Pour Clay Shirky, professeur à NYU et essayiste renommé sur tous les sujets relatifs au Web, qui s'exprimait dans la grande salle du Moscone West à l'occasion de l'exposition Web 2.0 à San Francisco, l'explication de l'état actuel du Web « social » est à chercher dans le gin et les « sitcoms » ! Lors de la révolution industrielle, en Grande Bretagne en particulier, le transformation de la vie rurale en trépidation urbaine fut si soudaine, brusque et traumatisante, argumente Shirky, qu'une génération complète n'a trouvé d'autre issue psychologique que de se noyer dans le gin. Et ce n'est qu'en sortant de cette stupeur sociale massive que la société anglaise de l'époque a su mettre en place les structures économiques et les organisations d'une « société dite industrialisée ». L'argumentation est étayée et développée dans le livre qu'il vient de publier aux Etats-Unis, Here Comes Everybody, dont le thème affiché sur la jaquette est « organiser sans les organisations ».

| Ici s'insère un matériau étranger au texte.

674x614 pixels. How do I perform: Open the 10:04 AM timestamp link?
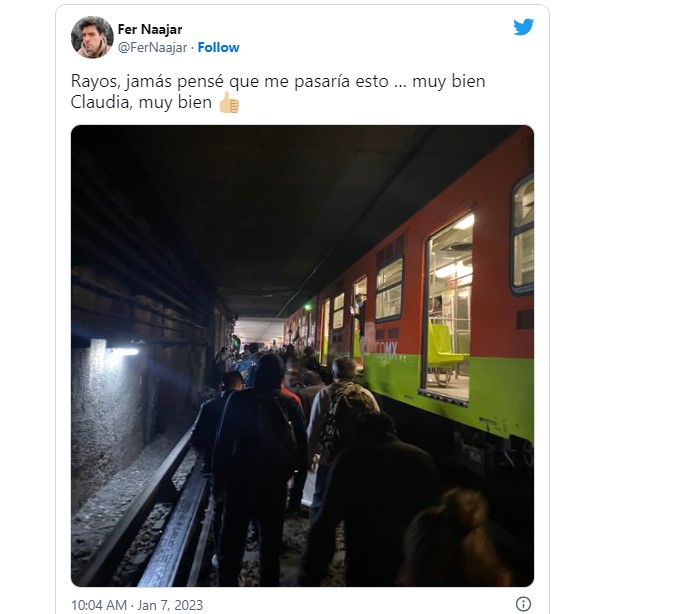point(98,605)
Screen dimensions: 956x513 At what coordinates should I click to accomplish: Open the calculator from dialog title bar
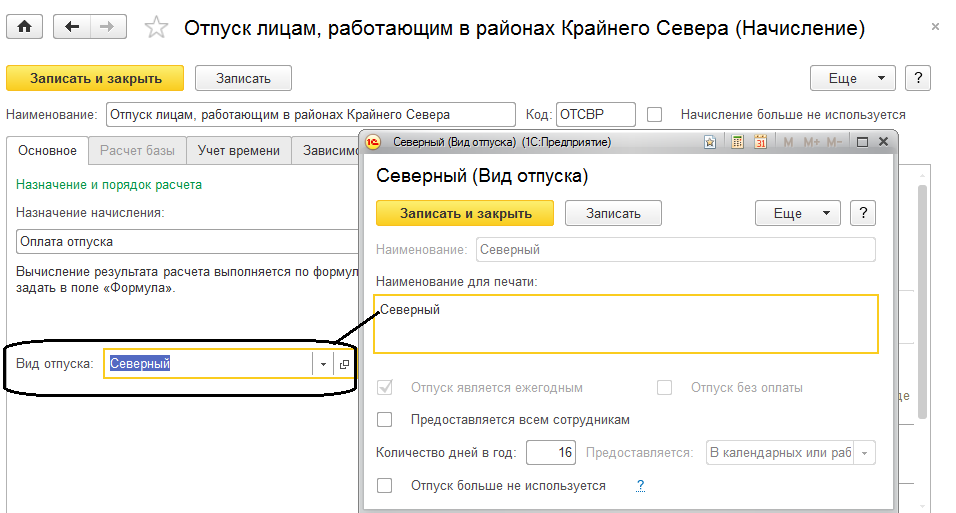(x=737, y=143)
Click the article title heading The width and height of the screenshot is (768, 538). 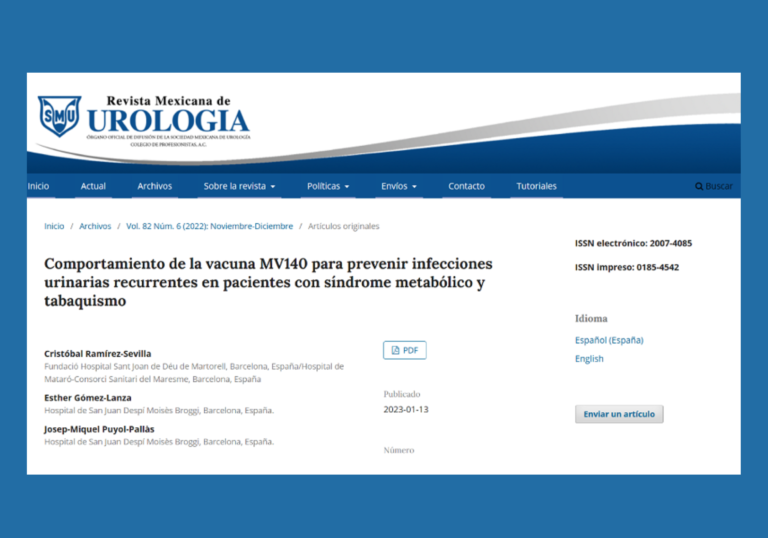pos(268,282)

Quel rapport avec les centres d'intérêt de cette foule juvénile et attentive venue nombreuse à la conférence et exposition Web 2.0, grand-messe annuelle - et bientôt semestrielle - de Tim O'Reilly, notre authentique « beatnik » du Web ? Selon Clay Shirky, les révolutions technologiques du XXe siècle ont provoqué un effet stupéfiant comparable, le temps de loisir massivement libéré trouvant à s'épuiser dans la télévision et le formidable développement - aux Etats-Unis en tout cas - du sitcom. Le « surplus cognitif » gaspillé dans l'absorption passive et béate des heures de sitcoms rappelle sans nul doute le fameux « temps de cerveau », marchandise naguère vantée par certain directeur de chaîne de télévision privée. Comment, continue Shirky, peut-on s'étonner de voir tant de gens consacrer tant de temps et d'énergie à Wikipedia, par exemple, quand on met en perspective les 100 millions d'heures de travail qu'a requis l'élaboration du site dans l'état actuel aux 200 milliards d'heures passées par les américains devant le poste de télévision par an : 2 000 Wikipedia actuels par an ! Ou bien les 100 millions d'heures par week-end à regarder les publicités télévisées : 1 Wikipedia actuel par week-end !
Ce gigantesque surplus cognitif est donc à peine employé dans les balbutiements actuels du Web 2.0, considéré comme amplificateur de communications, auxquels nous assistons depuis quelques années. Le keynote finissait en appel aux bonnes volontés et au « sursaut cognitif » : refuser toute expérience non-participative qui serait malencontreusement proposée sur le Web ! Travailler sans relâche à exploiter le surplus cognitif à enrichir la noosphère !
Voilà qui détonait singulièrement au milieu des effets d'annonces et des présentations commerciales qui émaillaient la conférence plénière. Mais on était plutôt venu pour l'exposition aux proportions encore plus pharaoniques que l'année dernière, baromètre infaillible de l'innovation technologique et de son écosystème dans
À la rubrique cocorico, notons cette année encore la présence des vaillants Yoono, un service de favoris partagés communautaire, et de DreamFace Interactive, le projet Open Source de plateforme de mashups interactifs d'entreprise, accompagné de Twinsoft, spécialiste de l'intégration du SOA, des applications patrimoniales et du Web. Mais il y avait également quelques autres voix européennes dans ce concert essentiellement américain de startups.
À voir l'activité bourdonnante autour des stands des petits et des grands acteurs du Web social, l'idée qui vient à l'esprit est un retour sur l'analogie avec la révolution industrielle évoquée par Shirky. Le plan de l'édition 2008 de l'exposition Web 2.0 semblait désormais distinguer les exploitants du surplus cognitifs, innombrables et proliférantes startups proposant produits et services Web innovants, des candidats opérateurs à venir du surplus cognitifs, les géants comme Google, Microsoft, Yahoo!, Amazon occupés à rendre rapidement publiques les API ouvrant l'accès à leurs immenses datacenters et leurs ressources inépuisables de calcul.